DATASET RECORDS
** Begin **
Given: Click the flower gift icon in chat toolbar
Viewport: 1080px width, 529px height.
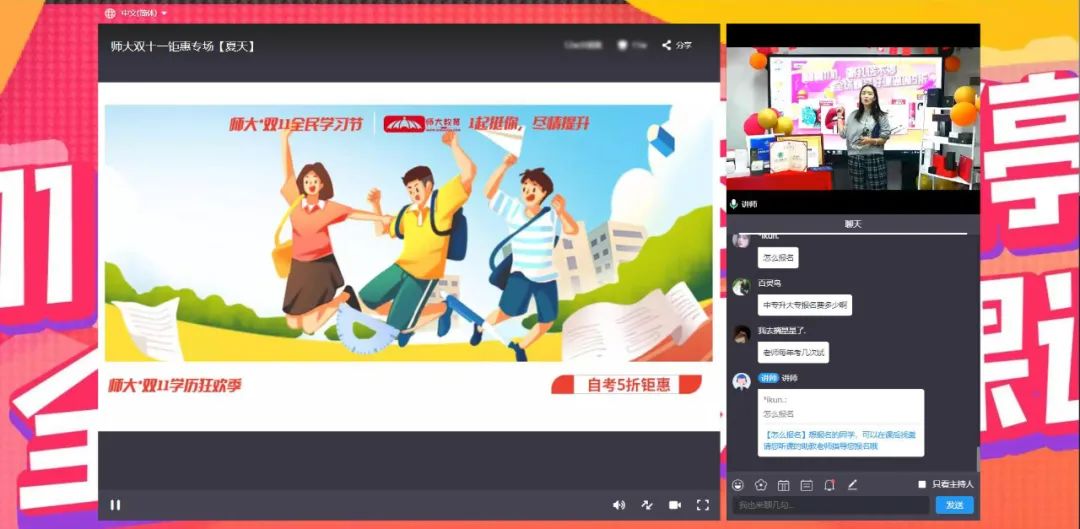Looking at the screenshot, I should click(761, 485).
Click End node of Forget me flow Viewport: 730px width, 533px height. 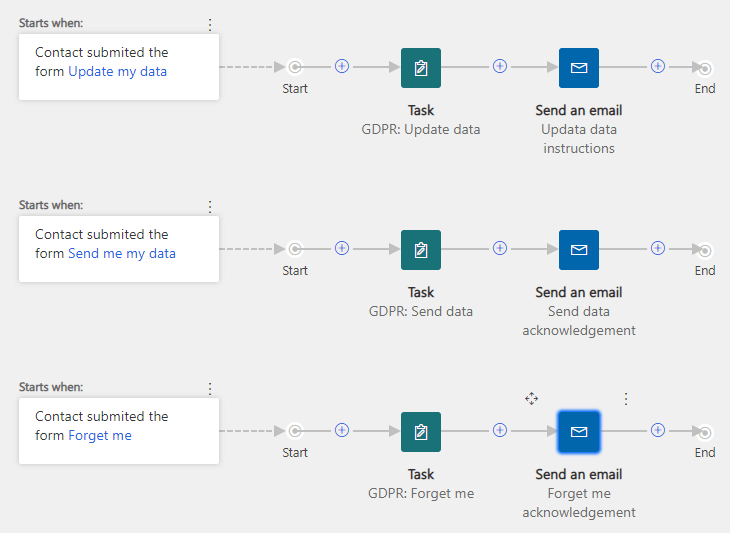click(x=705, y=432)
** End **
** Begin **
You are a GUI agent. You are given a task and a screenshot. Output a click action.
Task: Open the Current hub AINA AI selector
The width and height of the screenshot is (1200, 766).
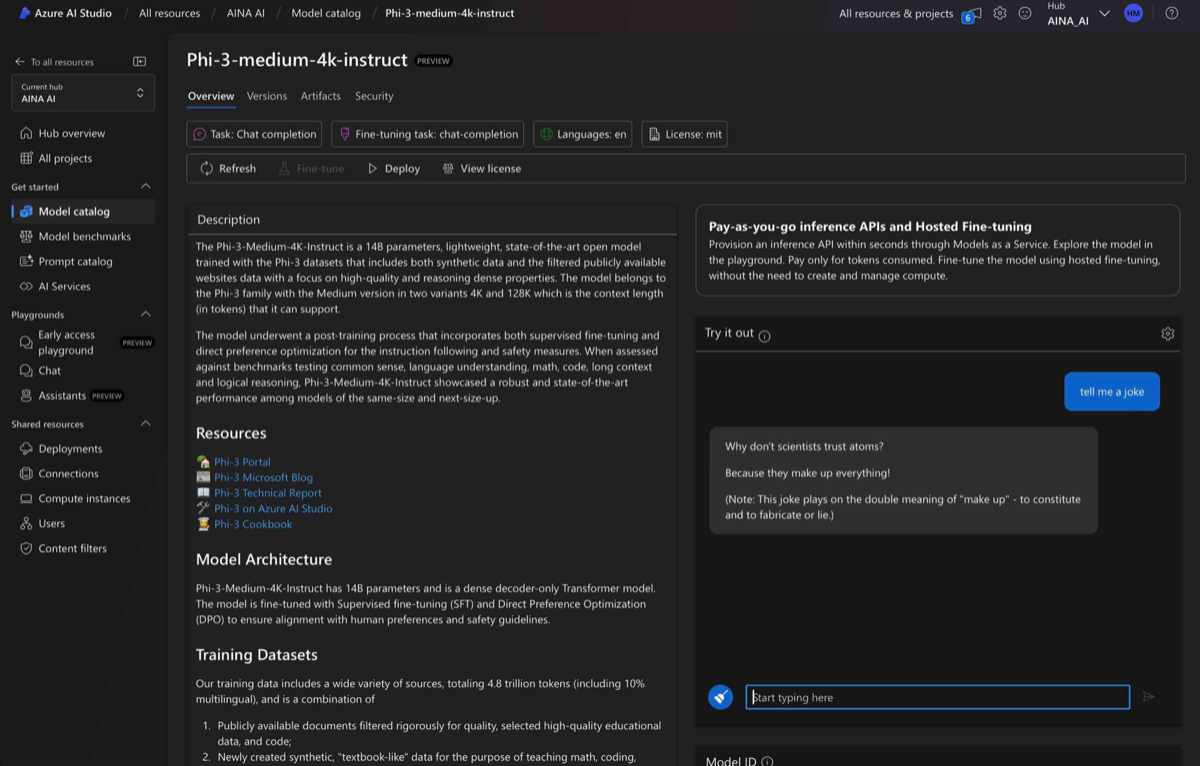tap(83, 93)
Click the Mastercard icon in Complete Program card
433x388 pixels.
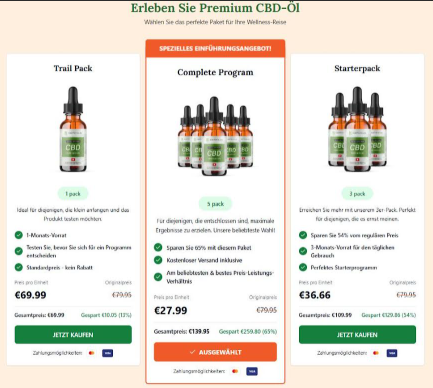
** End **
Rewrite the lines from the one with "Click the Mastercard" up to and including the one with "433x388 pixels.", swapping "icon" for "logo" and leaving everything else unchanged.

Click the Mastercard logo in Complete Program card
433x388 pixels.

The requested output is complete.